Using Semantic Vectors to override similarity in Lucene

Hadeel Maryoosh

unread,

Jul 13, 2016, 4:44:31 PM7/13/16

to Semantic Vectors

Hello,

I have thousands of documents that I'm using Lucene for indexing and searching, but I want to override the similarity metric that Lucene is using ( originally TF-IDF & Cosine similarity) with LSA, and I'm guessing that's what Semantic Vectors is using.

I'm quite new to Lucene, Java and Semantic Vectors, so I have many questions:

1. Can Semantic Vectors be used to override the similarity metric that Lucene is using?

2. How I can start doing that? I could override the similarity with:

Similarity similarity = new DefaultSimilarity() {

@Override

public float lengthNorm(FieldInvertState state) {

return 1.0f;

}

@Override

public float coord(int overlap, int maxOverlap) {

return 1.0f;

}

@Override

public float idf(long docFreq, long numDocs) {

return 1.0f;

}

@Override

public float queryNorm(float sumOfSquaredWeights) {

return 1.0f;

}

@Override

public float tf(float freq) {

return freq == 0f ? 0f : 1f;

}

But I'm really lost on how to replace that with the LSA as the similarity used for indexing and searching by Lucene. I appreciate the help.

Dominic Widdows

unread,

Jul 13, 2016, 4:58:14 PM7/13/16

to semanti...@googlegroups.com

Hello there,

I don't really know how the Lucene Similarity system works, took a brief look at https://lucene.apache.org/core/5_3_1/core/org/apache/lucene/search/similarities/Similarity.html but nothing screams out to me as "this function takes a pair of vectors, pair of lists of words, or query and document pair, and returns a score".

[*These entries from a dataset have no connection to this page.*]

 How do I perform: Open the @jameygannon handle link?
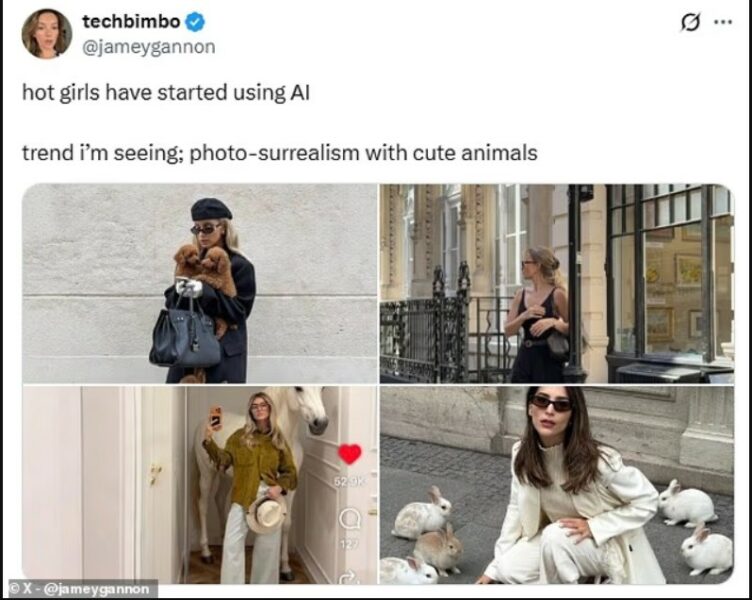pyautogui.click(x=149, y=47)
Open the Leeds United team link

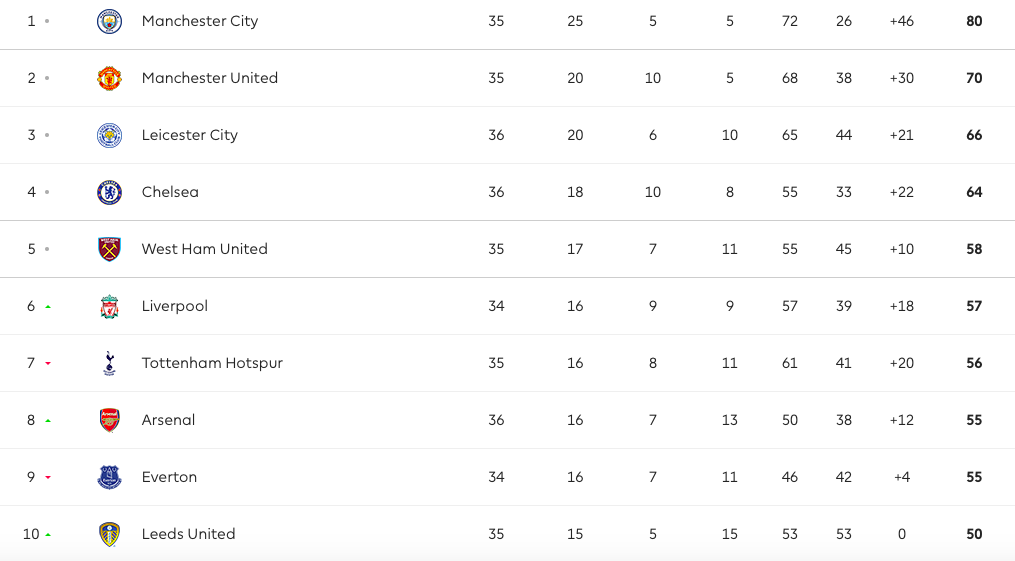(x=188, y=534)
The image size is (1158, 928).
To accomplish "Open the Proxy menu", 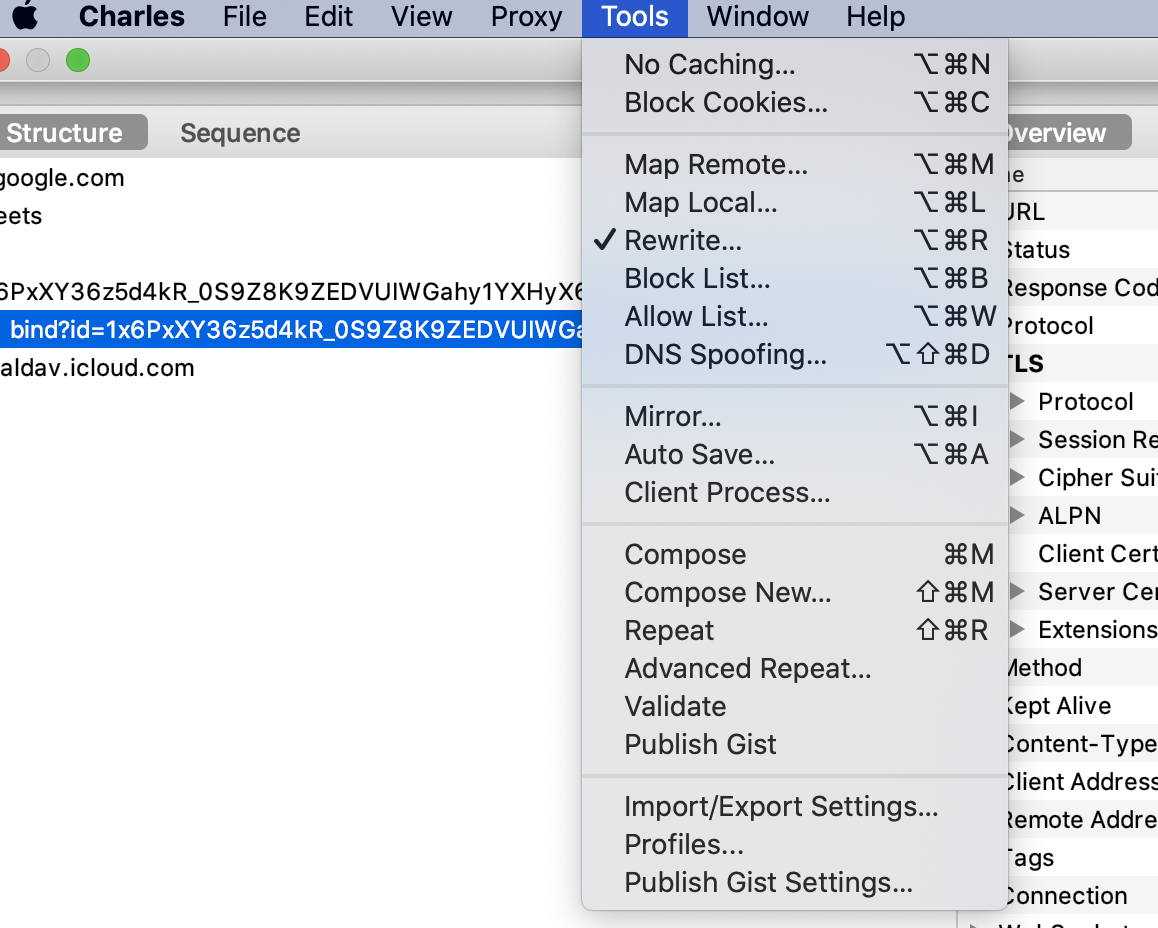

The easiest way to get some kind of scoring / ranking working using Semantic Vectors is something like the following:

https://github.com/semanticvectors/semanticvectors/blob/master/exampleclient/src/main/java/pitt/search/examples/ExampleVectorSearcherClient.java

This gives a ranked list of the top-scoring results. For something that compares two inputs directly, see https://github.com/semanticvectors/semanticvectors/blob/master/src/main/java/pitt/search/semanticvectors/CompareTerms.java

Best wishes,

Dominic

--
You received this message because you are subscribed to the Google Groups "Semantic Vectors" group.
To unsubscribe from this group and stop receiving emails from it, send an email to semanticvecto...@googlegroups.com.
To post to this group, send email to semanti...@googlegroups.com.
Visit this group at https://groups.google.com/group/semanticvectors.
For more options, visit https://groups.google.com/d/optout.

Message has been deleted

Hadeel Maryoosh

unread,

Jul 14, 2016, 2:20:28 PM7/14/16

to Semantic Vectors

Thanks for the reply Dominic.. What I would is to maintain Lucene method for how to do the similarity of indexing and searching, In other words, Lucene measures the similarity(when scoring) only for the common terms that the query and the documents have. thus, it maintains the fast implementation. The first link you gave me is not applied to a Lucene project, right?

What I would like is , For example, this is a basic Lucene project, that do some indexing and searching for small data, I would like to use Semantic Vectors on it for the indexing and searching procedures. I would like the help with that.

http://www.tutorialspoint.com/lucene/lucene_first_application.htm

I would like to have examples on how to use Semantic Vectors using the project I gave in the link. Thanks,

Dominic Widdows

unread,

Jul 14, 2016, 2:31:27 PM7/14/16

to semanti...@googlegroups.com

Hi Hadeel,

The application at http://www.tutorialspoint.com/lucene/lucene_first_application.htm has a lot of pages, it appears only to go into detail on the indexing process, and for the searching process there are several Lucene classes such as IndexSearcher that are quite complex and specific. Reproducing all these functions in SV would probably not be a good idea because in many cases they'd be irrelevant.

If you can come up with a more specific design I might be able to help with advice. It will need to have questions like "At this point I have a query term and a term vector store and a document vector store ... what's the best way to get related documents?" An end-to-end replacement for Lucene in a tutorial like the one above is much too big and vague a request for me to promise to help with.

Best wishes,

Dominic

Message has been deleted

Dominic Widdows

unread,

Jul 15, 2016, 2:03:53 PM7/15/16

to semanti...@googlegroups.com

Hi Hadeel,

What I'd suggest is to start with the question "What do I want the user to provide?" and "What do I want to show up and where?".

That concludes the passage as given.